» **SOURCE TEXT**
====

Moldova
East Or West? Divided
Moldova 's
Tense Election Season Comes Down To The Wire
CHISINAU(RFE/RL) --- The chances that Moldova 's
November 30 legislative elections could end up provoking legal challenges and
even protests keep going up.
The Appeals Court
disqualified the pro-Russian Patria (Homeland) party on November 27, a day
after the country's Central Election Commission asked for the party to be
thrown out of the race, claiming it had illegally used "foreign
funds" to finance its campaign. The commission has frozen the party's
accounts.
The decision can
still be appealed in the Supreme Court by the evening of November 28.
A November 26 video
has also appeared on a Moldovan site that purported to include audio of Patria
party head Renato Usatii admitting that he was being controlled by Russia 's
Federal Security Service (FSB).
Moldovan security
forces detained five people who are suspected of planning post election
violence. Police claimed they confiscated pistols, grenade launchers, and
undisclosed sums of money. They said as many as 15 people who are allegedly
members of an outlawed pro-Russian organization were involved in the plot.
Even before these
developments, Moldova 's
pro-European ruling coalition and outside observers were warning of the
possibility of post election demonstrations.
A recent report by
the Center for Eastern Studies in Warsaw
said, "in the event of the pro-Russian forces losing, we may primarily
expect the election results to be contested, as well as mass demonstrations or
even lengthy protests both in Chisinau and in Gagauzia and Balti."
The Moldovan
government has already given the opposition a powerful potential weapon for
such protests by deciding to open just five polling stations in Russia for the
election, although about 1 million Moldovan citizens are living there. Russian
media have already been accusing the government of doing so in order to
"ensure a relatively legitimate means of falsification."
"The only one
who is interested in destabilizing Moldova
is, undoubtedly, Russia ,"
Vladimir Socor, an analyst with the Washington-based Jamestown Foundation,
says. "A Moldovan pseudo-Maidan would play very much into Russia 's
hands."
The November 30
elections are a stern test for Moldova 's
pro-European ruling coalition, a vote that could determine the country's
geopolitical trajectory for the foreseeable future.
"If before
everyone thought it was possible to adapt and find a stable balance between
East and West, now, I think, voters really must make a choice between East and
West," says former Romanian Foreign Minister Teodor Baconschi.
"This is
because the 'reset' in relations between Washington
and Moscow was not successful and because there
are processes going on in the region that no one would like to see repeated in Moldova . So it
is not a choice of the 'lesser evil,' as is so often the case in democratic
countries -- but is a choice of direction for the long-term future,"
Baconschi adds.
What The Polls Say
It is impossible to
tell from the opinion polls what kind of ruling coalition might emerge from the
elections. The pro-European Liberal Democratic Party and the Moscow-leaning
Communist Party are leading with about 21 percent each. They are followed by
the Democratic Party at 18 percent, and the Liberal Party and the Socialist
Party at about 10 percent each.
The pro-Russian
Patria party had polled about 12 percent. A party must receive 6 percent of the
vote to enter parliament.
Collectively, the
parties of the current pro-European ruling coalition -- together with the
Liberal Party, which withdrew from the coalition in February 2013 but supports
the country's European ambitions -- have about 49 percent, according to the
polls.

====

» **INFORMATION PROVIDED**
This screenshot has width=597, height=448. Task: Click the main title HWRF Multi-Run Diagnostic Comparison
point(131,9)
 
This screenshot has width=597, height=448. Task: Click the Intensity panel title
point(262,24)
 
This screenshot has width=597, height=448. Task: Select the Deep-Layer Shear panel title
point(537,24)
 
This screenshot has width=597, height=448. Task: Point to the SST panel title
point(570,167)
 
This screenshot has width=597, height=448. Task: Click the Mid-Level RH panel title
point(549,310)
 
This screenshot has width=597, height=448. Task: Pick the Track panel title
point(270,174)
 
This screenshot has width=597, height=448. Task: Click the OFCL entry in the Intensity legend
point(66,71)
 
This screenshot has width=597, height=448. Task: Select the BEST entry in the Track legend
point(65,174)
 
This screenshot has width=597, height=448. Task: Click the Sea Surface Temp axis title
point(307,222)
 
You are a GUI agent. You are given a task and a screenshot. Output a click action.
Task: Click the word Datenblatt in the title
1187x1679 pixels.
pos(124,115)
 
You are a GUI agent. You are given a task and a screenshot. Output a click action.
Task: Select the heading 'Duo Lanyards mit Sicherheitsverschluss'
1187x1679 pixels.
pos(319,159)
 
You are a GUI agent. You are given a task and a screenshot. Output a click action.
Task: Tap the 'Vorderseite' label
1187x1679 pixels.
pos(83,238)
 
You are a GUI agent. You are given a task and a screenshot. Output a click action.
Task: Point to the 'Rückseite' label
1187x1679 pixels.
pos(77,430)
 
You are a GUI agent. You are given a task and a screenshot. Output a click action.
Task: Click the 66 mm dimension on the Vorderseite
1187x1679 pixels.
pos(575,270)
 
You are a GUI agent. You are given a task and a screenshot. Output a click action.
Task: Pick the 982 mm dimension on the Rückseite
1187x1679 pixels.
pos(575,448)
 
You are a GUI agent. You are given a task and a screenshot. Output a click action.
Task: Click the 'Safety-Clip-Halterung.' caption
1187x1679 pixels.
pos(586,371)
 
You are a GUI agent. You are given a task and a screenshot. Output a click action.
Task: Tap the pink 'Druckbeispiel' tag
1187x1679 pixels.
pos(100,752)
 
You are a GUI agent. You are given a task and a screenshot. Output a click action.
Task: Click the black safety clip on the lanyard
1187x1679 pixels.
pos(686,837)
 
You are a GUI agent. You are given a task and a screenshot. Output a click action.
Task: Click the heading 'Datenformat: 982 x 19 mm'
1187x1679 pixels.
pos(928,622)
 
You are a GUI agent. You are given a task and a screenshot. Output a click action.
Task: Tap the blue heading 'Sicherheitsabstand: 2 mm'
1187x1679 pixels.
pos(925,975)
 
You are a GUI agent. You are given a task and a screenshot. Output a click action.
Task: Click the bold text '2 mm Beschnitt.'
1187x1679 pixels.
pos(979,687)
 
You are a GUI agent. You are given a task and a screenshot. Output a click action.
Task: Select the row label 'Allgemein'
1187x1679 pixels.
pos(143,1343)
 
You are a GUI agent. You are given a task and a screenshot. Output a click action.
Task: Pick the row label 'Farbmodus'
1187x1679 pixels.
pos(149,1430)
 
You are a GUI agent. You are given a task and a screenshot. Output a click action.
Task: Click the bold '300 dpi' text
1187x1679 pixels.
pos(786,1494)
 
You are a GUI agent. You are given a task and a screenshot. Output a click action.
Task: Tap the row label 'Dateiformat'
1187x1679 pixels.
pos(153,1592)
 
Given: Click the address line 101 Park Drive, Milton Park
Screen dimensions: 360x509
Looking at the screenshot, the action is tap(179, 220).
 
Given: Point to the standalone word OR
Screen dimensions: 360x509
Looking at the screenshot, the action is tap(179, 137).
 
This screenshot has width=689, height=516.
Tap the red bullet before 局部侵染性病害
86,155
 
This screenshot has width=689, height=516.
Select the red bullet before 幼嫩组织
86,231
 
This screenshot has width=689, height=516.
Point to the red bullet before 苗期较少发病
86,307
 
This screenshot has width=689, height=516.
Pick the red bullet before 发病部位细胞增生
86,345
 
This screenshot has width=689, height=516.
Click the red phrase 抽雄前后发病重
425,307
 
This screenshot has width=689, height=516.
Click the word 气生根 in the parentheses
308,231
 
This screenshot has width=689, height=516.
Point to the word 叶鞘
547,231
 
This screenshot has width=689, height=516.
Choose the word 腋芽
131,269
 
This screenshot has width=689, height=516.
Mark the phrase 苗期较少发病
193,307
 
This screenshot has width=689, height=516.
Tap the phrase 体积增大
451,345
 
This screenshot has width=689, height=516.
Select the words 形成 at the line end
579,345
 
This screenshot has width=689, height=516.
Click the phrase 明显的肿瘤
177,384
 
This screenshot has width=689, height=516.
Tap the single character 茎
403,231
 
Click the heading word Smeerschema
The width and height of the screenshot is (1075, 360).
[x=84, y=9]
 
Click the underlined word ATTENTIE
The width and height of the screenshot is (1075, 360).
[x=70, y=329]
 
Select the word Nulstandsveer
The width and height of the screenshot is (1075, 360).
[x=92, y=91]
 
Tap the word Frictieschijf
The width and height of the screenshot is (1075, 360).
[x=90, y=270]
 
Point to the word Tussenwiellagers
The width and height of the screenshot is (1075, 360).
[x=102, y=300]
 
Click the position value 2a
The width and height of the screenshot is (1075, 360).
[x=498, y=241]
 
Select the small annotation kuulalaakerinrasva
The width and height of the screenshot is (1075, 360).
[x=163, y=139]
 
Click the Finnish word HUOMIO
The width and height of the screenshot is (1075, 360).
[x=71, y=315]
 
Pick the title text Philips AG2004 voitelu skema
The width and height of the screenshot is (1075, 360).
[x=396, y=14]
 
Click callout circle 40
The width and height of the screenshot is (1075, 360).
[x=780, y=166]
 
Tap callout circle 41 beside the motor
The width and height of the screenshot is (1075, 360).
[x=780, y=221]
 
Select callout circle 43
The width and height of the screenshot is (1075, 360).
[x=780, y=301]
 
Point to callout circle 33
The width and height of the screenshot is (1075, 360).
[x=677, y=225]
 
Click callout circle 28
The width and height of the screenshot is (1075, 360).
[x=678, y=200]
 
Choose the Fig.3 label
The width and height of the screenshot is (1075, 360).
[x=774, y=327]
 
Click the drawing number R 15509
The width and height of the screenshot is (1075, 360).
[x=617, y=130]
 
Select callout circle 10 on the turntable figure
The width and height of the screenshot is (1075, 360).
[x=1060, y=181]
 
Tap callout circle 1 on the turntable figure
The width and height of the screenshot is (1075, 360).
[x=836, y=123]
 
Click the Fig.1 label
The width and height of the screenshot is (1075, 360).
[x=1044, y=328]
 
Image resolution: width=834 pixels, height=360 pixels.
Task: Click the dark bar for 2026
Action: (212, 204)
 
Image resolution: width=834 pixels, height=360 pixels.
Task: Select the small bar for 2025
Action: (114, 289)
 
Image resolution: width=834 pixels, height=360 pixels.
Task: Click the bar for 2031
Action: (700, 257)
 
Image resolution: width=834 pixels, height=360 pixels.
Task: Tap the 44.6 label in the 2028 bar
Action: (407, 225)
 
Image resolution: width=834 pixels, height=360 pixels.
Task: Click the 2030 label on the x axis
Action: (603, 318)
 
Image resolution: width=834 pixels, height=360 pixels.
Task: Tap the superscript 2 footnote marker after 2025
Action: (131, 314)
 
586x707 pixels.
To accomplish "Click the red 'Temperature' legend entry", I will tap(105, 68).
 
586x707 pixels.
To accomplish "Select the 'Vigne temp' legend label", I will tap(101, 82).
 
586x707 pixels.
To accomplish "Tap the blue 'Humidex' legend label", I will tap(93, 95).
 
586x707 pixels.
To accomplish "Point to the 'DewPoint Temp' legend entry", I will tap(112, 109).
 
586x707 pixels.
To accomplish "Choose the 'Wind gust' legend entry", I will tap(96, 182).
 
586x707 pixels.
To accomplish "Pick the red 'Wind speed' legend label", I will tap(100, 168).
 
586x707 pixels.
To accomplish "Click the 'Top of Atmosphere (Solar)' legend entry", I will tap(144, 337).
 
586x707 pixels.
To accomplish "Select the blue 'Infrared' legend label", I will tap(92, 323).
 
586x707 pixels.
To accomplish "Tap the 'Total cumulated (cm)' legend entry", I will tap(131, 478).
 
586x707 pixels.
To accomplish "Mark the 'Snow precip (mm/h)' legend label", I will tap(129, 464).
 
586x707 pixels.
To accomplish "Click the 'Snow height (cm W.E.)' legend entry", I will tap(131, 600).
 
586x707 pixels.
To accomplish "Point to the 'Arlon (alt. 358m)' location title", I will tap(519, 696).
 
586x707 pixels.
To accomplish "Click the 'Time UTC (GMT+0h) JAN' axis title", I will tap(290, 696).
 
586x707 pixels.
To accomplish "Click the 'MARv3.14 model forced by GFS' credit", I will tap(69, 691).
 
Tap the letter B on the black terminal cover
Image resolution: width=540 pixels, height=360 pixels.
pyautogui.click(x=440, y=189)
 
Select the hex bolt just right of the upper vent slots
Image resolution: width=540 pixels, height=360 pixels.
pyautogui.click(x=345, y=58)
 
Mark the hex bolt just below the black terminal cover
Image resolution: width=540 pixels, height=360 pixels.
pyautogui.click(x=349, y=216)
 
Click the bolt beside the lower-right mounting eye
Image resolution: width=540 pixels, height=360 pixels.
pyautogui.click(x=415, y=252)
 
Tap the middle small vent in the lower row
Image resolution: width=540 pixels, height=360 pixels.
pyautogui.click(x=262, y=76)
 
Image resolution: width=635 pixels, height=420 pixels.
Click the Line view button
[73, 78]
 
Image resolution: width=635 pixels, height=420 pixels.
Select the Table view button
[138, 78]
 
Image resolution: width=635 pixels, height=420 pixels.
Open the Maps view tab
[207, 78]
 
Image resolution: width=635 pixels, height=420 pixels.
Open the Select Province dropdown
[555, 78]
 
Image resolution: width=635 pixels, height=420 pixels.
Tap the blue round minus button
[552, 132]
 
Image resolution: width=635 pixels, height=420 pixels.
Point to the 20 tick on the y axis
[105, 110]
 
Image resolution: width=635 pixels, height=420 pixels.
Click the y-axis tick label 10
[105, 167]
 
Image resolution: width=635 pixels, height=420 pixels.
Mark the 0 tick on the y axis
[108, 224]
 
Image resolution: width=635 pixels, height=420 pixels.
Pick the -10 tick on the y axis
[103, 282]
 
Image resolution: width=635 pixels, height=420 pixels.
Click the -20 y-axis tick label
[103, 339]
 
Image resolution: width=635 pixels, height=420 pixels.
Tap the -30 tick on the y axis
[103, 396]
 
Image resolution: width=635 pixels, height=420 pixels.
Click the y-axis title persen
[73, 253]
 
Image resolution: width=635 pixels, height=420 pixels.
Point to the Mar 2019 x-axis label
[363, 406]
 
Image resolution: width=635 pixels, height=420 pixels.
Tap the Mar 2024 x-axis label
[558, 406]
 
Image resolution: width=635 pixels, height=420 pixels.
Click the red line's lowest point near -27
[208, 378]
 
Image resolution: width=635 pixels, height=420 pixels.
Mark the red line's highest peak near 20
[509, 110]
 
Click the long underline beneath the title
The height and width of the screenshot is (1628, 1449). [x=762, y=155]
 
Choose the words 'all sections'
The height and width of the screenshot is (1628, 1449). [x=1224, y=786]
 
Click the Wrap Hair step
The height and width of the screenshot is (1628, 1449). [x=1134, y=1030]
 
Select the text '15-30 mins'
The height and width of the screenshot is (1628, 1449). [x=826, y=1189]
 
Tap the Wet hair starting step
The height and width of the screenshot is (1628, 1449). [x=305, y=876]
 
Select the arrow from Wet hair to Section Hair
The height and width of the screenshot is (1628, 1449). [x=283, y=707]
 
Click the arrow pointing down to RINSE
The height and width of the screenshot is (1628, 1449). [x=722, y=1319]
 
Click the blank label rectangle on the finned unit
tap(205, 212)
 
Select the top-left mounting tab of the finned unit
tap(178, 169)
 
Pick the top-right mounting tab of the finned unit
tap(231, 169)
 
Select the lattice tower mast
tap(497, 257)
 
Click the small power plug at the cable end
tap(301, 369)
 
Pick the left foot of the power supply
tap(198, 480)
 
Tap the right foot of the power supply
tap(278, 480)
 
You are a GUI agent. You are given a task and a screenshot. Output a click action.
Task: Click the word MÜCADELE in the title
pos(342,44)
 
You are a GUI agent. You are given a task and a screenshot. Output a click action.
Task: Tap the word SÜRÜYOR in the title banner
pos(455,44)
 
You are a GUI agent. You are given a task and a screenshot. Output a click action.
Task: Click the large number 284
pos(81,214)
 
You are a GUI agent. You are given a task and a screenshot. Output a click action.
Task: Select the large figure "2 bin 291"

====

» **WHAT THIS EXERCISE ASKS**
1. According to the Moldova election article, why does Baconschi say voters must now pick between East and West? Answer in one to three sentences.
2. Reproduce word for word the part of the Moldova election article starting at "A November 26" and ending at "in the plot.".

» **COMPLETE ANSWERS**
1. Baconschi says the "reset" in relations between Washington and Moscow was not successful. He also says processes are going on in the region that no one would like to see repeated in Moldova. So the vote is a choice of direction for the long-term future, not a choice of the "lesser evil."

2.
A November 26 video
has also appeared on a Moldovan site that purported to include audio of Patria
party head Renato Usatii admitting that he was being controlled by Russia 's
Federal Security Service (FSB).
Moldovan security
forces detained five people who are suspected of planning post election
violence. Police claimed they confiscated pistols, grenade launchers, and
undisclosed sums of money. They said as many as 15 people who are allegedly
members of an outlawed pro-Russian organization were involved in the plot.